### Problem
Word for word, copy the entire listing.

### Task material
Content starts

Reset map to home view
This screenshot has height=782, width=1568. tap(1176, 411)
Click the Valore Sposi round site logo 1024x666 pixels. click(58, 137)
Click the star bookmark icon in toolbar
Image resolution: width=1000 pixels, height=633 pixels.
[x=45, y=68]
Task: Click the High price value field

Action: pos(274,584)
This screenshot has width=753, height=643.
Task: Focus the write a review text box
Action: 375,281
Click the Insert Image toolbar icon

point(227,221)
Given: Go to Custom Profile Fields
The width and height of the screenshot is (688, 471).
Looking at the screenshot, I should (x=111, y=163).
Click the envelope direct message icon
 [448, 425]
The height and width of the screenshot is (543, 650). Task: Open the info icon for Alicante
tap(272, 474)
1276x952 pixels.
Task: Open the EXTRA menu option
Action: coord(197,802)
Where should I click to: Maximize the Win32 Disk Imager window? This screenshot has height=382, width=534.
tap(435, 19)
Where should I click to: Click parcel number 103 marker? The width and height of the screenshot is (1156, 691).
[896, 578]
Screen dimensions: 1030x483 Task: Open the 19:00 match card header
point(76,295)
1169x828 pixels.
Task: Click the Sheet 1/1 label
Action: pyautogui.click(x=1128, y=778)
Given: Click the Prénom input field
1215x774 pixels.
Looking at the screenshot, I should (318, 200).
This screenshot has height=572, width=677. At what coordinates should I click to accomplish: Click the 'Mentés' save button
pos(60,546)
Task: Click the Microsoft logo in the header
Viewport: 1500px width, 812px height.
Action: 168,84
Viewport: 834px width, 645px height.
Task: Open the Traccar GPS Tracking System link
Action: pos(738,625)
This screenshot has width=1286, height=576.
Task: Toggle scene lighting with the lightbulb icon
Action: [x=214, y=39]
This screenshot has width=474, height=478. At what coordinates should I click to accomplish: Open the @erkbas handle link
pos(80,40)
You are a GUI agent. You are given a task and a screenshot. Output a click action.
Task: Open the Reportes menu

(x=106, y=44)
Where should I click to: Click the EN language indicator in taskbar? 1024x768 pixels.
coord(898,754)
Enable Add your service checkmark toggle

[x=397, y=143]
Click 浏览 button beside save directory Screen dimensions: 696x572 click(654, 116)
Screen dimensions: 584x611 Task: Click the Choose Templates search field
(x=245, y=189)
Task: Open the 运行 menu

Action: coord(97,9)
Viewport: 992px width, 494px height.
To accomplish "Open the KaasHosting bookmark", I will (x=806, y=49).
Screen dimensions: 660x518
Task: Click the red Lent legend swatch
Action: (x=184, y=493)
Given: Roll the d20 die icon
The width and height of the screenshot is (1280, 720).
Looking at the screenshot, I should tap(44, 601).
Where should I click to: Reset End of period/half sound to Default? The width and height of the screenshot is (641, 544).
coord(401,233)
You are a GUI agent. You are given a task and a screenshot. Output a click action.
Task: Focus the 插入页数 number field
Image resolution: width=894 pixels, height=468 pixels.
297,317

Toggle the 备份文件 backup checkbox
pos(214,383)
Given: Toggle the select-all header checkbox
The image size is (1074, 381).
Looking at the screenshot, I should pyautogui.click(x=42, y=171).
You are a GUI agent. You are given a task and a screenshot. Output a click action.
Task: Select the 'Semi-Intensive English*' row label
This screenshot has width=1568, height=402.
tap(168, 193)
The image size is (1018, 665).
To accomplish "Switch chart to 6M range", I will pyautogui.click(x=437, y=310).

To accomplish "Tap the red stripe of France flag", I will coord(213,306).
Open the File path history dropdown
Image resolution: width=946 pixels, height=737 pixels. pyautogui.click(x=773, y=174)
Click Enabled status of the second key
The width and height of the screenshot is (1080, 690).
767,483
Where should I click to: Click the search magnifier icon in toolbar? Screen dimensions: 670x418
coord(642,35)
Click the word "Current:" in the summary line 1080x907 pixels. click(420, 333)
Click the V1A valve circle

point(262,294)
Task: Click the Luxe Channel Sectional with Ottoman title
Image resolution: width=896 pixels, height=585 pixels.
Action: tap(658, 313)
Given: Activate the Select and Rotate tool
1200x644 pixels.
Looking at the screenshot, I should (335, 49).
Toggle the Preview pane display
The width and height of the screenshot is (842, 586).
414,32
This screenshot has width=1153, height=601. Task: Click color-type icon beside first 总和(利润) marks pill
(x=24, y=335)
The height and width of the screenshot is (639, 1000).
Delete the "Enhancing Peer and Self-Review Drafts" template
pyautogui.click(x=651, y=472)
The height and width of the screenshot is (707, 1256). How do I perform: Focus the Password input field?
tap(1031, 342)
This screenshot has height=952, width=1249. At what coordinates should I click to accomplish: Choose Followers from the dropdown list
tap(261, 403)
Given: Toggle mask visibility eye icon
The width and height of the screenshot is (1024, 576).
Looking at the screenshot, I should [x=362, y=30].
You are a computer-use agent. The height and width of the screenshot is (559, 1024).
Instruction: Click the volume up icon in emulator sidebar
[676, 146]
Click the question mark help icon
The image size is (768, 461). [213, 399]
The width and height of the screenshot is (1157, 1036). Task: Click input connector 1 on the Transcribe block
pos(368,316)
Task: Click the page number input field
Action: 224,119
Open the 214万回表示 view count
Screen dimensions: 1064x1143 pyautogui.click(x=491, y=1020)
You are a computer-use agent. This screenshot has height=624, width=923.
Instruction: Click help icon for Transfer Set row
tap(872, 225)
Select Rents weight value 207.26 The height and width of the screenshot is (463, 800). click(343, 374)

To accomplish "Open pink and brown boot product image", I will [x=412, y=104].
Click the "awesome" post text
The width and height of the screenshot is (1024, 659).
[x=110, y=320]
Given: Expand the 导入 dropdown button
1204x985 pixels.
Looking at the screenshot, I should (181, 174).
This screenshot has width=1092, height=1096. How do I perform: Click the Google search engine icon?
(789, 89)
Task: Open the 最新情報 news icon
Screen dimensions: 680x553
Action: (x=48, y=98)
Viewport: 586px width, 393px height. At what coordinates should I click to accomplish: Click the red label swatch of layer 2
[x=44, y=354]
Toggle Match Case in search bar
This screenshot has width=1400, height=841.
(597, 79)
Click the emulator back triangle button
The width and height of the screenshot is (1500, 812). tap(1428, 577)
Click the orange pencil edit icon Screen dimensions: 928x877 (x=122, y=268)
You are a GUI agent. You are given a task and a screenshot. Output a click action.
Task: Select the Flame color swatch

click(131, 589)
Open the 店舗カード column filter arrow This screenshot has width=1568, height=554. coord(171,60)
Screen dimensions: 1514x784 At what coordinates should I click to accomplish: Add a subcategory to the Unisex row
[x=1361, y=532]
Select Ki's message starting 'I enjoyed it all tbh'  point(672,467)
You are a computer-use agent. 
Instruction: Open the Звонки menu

Content ends

### Output below
Reset map to home view
This screenshot has height=782, width=1568. tap(1176, 411)
Click the Valore Sposi round site logo 1024x666 pixels. click(58, 137)
Click the star bookmark icon in toolbar
Image resolution: width=1000 pixels, height=633 pixels.
[x=45, y=68]
Task: Click the High price value field

Action: pos(274,584)
This screenshot has width=753, height=643.
Task: Focus the write a review text box
Action: 375,281
Click the Insert Image toolbar icon

point(227,221)
Given: Go to Custom Profile Fields
The width and height of the screenshot is (688, 471).
Looking at the screenshot, I should (x=111, y=163).
Click the envelope direct message icon
 [448, 425]
The height and width of the screenshot is (543, 650). Task: Open the info icon for Alicante
tap(272, 474)
1276x952 pixels.
Task: Open the EXTRA menu option
Action: coord(197,802)
Where should I click to: Maximize the Win32 Disk Imager window? This screenshot has height=382, width=534.
tap(435, 19)
Where should I click to: Click parcel number 103 marker? The width and height of the screenshot is (1156, 691).
[896, 578]
Screen dimensions: 1030x483 Task: Open the 19:00 match card header
point(76,295)
1169x828 pixels.
Task: Click the Sheet 1/1 label
Action: pyautogui.click(x=1128, y=778)
Given: Click the Prénom input field
1215x774 pixels.
Looking at the screenshot, I should (318, 200).
This screenshot has height=572, width=677. At what coordinates should I click to accomplish: Click the 'Mentés' save button
pos(60,546)
Task: Click the Microsoft logo in the header
Viewport: 1500px width, 812px height.
Action: 168,84
Viewport: 834px width, 645px height.
Task: Open the Traccar GPS Tracking System link
Action: pos(738,625)
This screenshot has width=1286, height=576.
Task: Toggle scene lighting with the lightbulb icon
Action: [x=214, y=39]
This screenshot has width=474, height=478. At what coordinates should I click to accomplish: Open the @erkbas handle link
pos(80,40)
You are a GUI agent. You are given a task and a screenshot. Output a click action.
Task: Open the Reportes menu

(x=106, y=44)
Where should I click to: Click the EN language indicator in taskbar? 1024x768 pixels.
coord(898,754)
Enable Add your service checkmark toggle

[x=397, y=143]
Click 浏览 button beside save directory Screen dimensions: 696x572 click(654, 116)
Screen dimensions: 584x611 Task: Click the Choose Templates search field
(x=245, y=189)
Task: Open the 运行 menu

Action: coord(97,9)
Viewport: 992px width, 494px height.
To accomplish "Open the KaasHosting bookmark", I will (x=806, y=49).
Screen dimensions: 660x518
Task: Click the red Lent legend swatch
Action: (x=184, y=493)
Given: Roll the d20 die icon
The width and height of the screenshot is (1280, 720).
Looking at the screenshot, I should tap(44, 601).
Where should I click to: Reset End of period/half sound to Default? The width and height of the screenshot is (641, 544).
coord(401,233)
You are a GUI agent. You are given a task and a screenshot. Output a click action.
Task: Focus the 插入页数 number field
Image resolution: width=894 pixels, height=468 pixels.
297,317

Toggle the 备份文件 backup checkbox
pos(214,383)
Given: Toggle the select-all header checkbox
The image size is (1074, 381).
Looking at the screenshot, I should pyautogui.click(x=42, y=171).
You are a GUI agent. You are given a task and a screenshot. Output a click action.
Task: Select the 'Semi-Intensive English*' row label
This screenshot has width=1568, height=402.
tap(168, 193)
The image size is (1018, 665).
To accomplish "Switch chart to 6M range", I will pyautogui.click(x=437, y=310).

To accomplish "Tap the red stripe of France flag", I will coord(213,306).
Open the File path history dropdown
Image resolution: width=946 pixels, height=737 pixels. pyautogui.click(x=773, y=174)
Click Enabled status of the second key
The width and height of the screenshot is (1080, 690).
767,483
Where should I click to: Click the search magnifier icon in toolbar? Screen dimensions: 670x418
coord(642,35)
Click the word "Current:" in the summary line 1080x907 pixels. click(420, 333)
Click the V1A valve circle

point(262,294)
Task: Click the Luxe Channel Sectional with Ottoman title
Image resolution: width=896 pixels, height=585 pixels.
Action: tap(658, 313)
Given: Activate the Select and Rotate tool
1200x644 pixels.
Looking at the screenshot, I should (335, 49).
Toggle the Preview pane display
The width and height of the screenshot is (842, 586).
414,32
This screenshot has width=1153, height=601. Task: Click color-type icon beside first 总和(利润) marks pill
(x=24, y=335)
The height and width of the screenshot is (639, 1000).
Delete the "Enhancing Peer and Self-Review Drafts" template
pyautogui.click(x=651, y=472)
The height and width of the screenshot is (707, 1256). How do I perform: Focus the Password input field?
tap(1031, 342)
This screenshot has height=952, width=1249. At what coordinates should I click to accomplish: Choose Followers from the dropdown list
tap(261, 403)
Given: Toggle mask visibility eye icon
The width and height of the screenshot is (1024, 576).
Looking at the screenshot, I should [x=362, y=30].
You are a computer-use agent. The height and width of the screenshot is (559, 1024).
Instruction: Click the volume up icon in emulator sidebar
[676, 146]
Click the question mark help icon
The image size is (768, 461). [213, 399]
The width and height of the screenshot is (1157, 1036). Task: Click input connector 1 on the Transcribe block
pos(368,316)
Task: Click the page number input field
Action: 224,119
Open the 214万回表示 view count
Screen dimensions: 1064x1143 pyautogui.click(x=491, y=1020)
You are a computer-use agent. This screenshot has height=624, width=923.
Instruction: Click help icon for Transfer Set row
tap(872, 225)
Select Rents weight value 207.26 The height and width of the screenshot is (463, 800). click(343, 374)

To accomplish "Open pink and brown boot product image", I will [x=412, y=104].
Click the "awesome" post text
The width and height of the screenshot is (1024, 659).
[x=110, y=320]
Given: Expand the 导入 dropdown button
1204x985 pixels.
Looking at the screenshot, I should (181, 174).
This screenshot has width=1092, height=1096. How do I perform: Click the Google search engine icon?
(789, 89)
Task: Open the 最新情報 news icon
Screen dimensions: 680x553
Action: (x=48, y=98)
Viewport: 586px width, 393px height. At what coordinates should I click to accomplish: Click the red label swatch of layer 2
[x=44, y=354]
Toggle Match Case in search bar
This screenshot has width=1400, height=841.
(597, 79)
Click the emulator back triangle button
The width and height of the screenshot is (1500, 812). tap(1428, 577)
Click the orange pencil edit icon Screen dimensions: 928x877 (x=122, y=268)
You are a GUI agent. You are given a task and a screenshot. Output a click action.
Task: Select the Flame color swatch

click(131, 589)
Open the 店舗カード column filter arrow This screenshot has width=1568, height=554. coord(171,60)
Screen dimensions: 1514x784 At what coordinates should I click to accomplish: Add a subcategory to the Unisex row
[x=1361, y=532]
Select Ki's message starting 'I enjoyed it all tbh'  point(672,467)
You are a computer-use agent. 
Instruction: Open the Звонки menu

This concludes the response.